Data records
--

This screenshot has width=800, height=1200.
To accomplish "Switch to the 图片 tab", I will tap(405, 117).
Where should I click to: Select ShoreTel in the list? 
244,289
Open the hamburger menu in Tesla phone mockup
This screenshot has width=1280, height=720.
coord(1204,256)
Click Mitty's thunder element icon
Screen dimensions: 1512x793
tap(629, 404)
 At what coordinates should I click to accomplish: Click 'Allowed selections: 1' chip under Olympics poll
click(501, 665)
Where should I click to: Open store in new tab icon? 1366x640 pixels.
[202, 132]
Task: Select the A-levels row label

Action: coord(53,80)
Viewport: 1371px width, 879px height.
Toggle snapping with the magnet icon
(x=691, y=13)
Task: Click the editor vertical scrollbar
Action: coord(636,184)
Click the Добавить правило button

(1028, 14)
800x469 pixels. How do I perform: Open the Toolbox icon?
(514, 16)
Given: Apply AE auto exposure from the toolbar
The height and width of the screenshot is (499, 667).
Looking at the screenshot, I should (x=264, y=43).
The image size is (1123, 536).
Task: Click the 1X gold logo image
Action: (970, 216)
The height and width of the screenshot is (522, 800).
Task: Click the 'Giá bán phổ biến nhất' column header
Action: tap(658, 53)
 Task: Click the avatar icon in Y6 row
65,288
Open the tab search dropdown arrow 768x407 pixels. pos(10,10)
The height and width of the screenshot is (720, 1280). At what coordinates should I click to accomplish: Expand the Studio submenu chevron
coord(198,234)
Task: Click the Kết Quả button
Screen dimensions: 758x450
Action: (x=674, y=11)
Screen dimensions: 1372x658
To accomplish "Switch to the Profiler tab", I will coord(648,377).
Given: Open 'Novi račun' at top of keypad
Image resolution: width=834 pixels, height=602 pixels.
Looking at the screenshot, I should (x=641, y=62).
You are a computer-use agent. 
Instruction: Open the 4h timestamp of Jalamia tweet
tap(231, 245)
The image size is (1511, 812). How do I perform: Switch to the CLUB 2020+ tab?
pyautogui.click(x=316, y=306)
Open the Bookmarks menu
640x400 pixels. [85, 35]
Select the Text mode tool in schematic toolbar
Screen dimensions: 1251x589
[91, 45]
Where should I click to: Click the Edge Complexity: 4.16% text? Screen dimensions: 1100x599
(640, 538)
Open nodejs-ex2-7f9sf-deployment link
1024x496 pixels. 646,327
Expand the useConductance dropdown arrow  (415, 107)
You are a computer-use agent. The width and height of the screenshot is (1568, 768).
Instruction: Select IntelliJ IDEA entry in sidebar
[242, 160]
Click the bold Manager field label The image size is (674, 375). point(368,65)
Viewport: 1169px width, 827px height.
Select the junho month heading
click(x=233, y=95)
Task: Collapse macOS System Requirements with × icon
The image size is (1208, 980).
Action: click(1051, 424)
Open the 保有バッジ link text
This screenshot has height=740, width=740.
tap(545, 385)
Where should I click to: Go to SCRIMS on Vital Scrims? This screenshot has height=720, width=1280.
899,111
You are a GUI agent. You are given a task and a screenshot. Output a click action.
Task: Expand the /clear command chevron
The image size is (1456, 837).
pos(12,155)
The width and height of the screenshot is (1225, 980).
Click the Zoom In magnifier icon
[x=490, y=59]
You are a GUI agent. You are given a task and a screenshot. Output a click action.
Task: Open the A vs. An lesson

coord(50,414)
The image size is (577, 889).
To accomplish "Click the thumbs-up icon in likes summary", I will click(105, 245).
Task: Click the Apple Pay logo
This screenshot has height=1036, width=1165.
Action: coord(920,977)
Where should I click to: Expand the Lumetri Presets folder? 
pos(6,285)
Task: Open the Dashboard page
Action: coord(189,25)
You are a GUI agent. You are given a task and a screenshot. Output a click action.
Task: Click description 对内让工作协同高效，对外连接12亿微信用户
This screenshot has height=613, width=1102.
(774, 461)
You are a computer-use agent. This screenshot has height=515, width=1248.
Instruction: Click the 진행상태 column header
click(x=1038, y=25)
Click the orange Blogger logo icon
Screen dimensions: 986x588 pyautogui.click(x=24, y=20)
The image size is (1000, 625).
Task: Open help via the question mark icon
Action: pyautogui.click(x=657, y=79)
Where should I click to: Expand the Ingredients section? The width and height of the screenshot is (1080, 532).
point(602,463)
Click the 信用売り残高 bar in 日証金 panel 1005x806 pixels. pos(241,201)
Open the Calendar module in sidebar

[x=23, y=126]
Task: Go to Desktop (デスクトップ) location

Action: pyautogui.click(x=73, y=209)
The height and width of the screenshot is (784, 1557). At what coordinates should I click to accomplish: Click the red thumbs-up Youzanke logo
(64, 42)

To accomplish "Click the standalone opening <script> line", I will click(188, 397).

--

WHAT THIS TASK INVOLVES: All that belongs in your answer is the stretch of entries above from the line with "Select the junho month heading" through the line with "Task: Click the Apple Pay logo", printed exactly.

WORKED SOLUTION:
Select the junho month heading
click(x=233, y=95)
Task: Collapse macOS System Requirements with × icon
The image size is (1208, 980).
Action: click(1051, 424)
Open the 保有バッジ link text
This screenshot has height=740, width=740.
tap(545, 385)
Where should I click to: Go to SCRIMS on Vital Scrims? This screenshot has height=720, width=1280.
899,111
You are a GUI agent. You are given a task and a screenshot. Output a click action.
Task: Expand the /clear command chevron
The image size is (1456, 837).
pos(12,155)
The width and height of the screenshot is (1225, 980).
Click the Zoom In magnifier icon
[x=490, y=59]
You are a GUI agent. You are given a task and a screenshot. Output a click action.
Task: Open the A vs. An lesson

coord(50,414)
The image size is (577, 889).
To accomplish "Click the thumbs-up icon in likes summary", I will click(105, 245).
Task: Click the Apple Pay logo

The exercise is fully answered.